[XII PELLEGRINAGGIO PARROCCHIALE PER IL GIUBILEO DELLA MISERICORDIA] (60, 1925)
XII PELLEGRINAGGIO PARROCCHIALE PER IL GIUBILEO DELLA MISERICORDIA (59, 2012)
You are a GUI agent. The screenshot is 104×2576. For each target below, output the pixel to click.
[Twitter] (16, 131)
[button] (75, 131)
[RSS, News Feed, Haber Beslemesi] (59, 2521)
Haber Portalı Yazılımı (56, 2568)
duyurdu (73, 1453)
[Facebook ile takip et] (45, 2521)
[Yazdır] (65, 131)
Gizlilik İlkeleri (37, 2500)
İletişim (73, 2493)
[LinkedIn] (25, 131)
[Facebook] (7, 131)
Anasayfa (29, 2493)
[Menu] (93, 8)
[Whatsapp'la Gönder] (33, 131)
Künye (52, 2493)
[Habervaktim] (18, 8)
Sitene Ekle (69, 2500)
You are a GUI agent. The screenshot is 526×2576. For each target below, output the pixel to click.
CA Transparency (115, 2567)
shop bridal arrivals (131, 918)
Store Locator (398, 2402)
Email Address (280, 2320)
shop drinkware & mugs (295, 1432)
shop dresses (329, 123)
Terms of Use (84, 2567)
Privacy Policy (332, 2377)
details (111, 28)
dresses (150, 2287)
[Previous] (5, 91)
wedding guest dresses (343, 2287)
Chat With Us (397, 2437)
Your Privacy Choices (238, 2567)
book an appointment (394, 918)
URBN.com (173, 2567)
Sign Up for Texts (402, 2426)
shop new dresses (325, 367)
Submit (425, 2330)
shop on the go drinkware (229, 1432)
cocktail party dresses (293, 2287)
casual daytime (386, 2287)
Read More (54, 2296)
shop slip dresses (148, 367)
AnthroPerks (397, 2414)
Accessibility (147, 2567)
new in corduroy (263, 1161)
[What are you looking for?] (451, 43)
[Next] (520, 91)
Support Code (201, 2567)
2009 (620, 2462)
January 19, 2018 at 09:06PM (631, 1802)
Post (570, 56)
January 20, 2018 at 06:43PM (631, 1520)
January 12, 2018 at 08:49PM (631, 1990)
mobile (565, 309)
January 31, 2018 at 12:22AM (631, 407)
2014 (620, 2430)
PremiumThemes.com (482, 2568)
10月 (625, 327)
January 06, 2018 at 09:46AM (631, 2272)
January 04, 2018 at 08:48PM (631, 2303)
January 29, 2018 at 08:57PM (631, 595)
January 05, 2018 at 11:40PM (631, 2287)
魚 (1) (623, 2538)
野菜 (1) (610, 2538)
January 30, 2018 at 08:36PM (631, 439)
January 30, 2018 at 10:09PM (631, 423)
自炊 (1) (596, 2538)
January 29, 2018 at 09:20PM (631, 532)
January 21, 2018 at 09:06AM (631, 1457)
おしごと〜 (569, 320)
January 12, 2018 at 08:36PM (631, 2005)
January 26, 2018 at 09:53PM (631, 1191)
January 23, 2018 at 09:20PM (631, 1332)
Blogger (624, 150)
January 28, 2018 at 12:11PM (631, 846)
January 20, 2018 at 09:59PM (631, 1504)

□ □ □

#### Problem requirements:
Show me every line in the data above that includes "Privacy".

#### Your solution:
Privacy Policy (332, 2377)
Your Privacy Choices (238, 2567)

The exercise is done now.